GOAL:
Can you rewrite the lines of the entries, from the line with "You are a computer-use agent. The" up to and including the line with "pyautogui.click(x=41, y=51)", as a JSON list of strings with one string per line and no blank lines? Leave the pictures out of your answer.

GIVEN DATA:
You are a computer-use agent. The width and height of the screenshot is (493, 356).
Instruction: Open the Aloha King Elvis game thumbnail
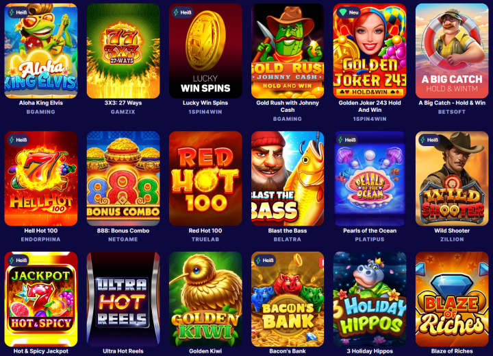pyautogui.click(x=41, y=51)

...

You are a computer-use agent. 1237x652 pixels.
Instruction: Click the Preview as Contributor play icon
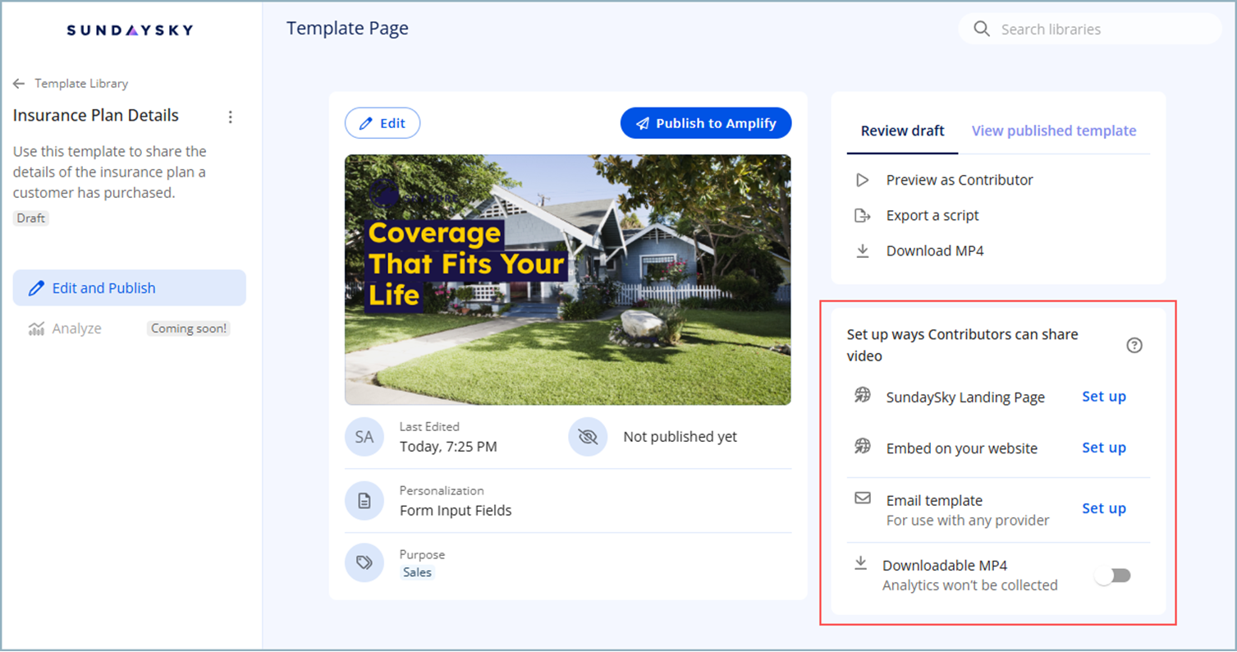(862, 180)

--

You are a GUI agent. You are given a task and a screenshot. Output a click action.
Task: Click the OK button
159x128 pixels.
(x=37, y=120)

OUTPUT OF THE EXERCISE:
[
  "You are a computer-use agent. The width and height of the screenshot is (493, 356).",
  "Instruction: Open the Aloha King Elvis game thumbnail",
  "pyautogui.click(x=41, y=51)"
]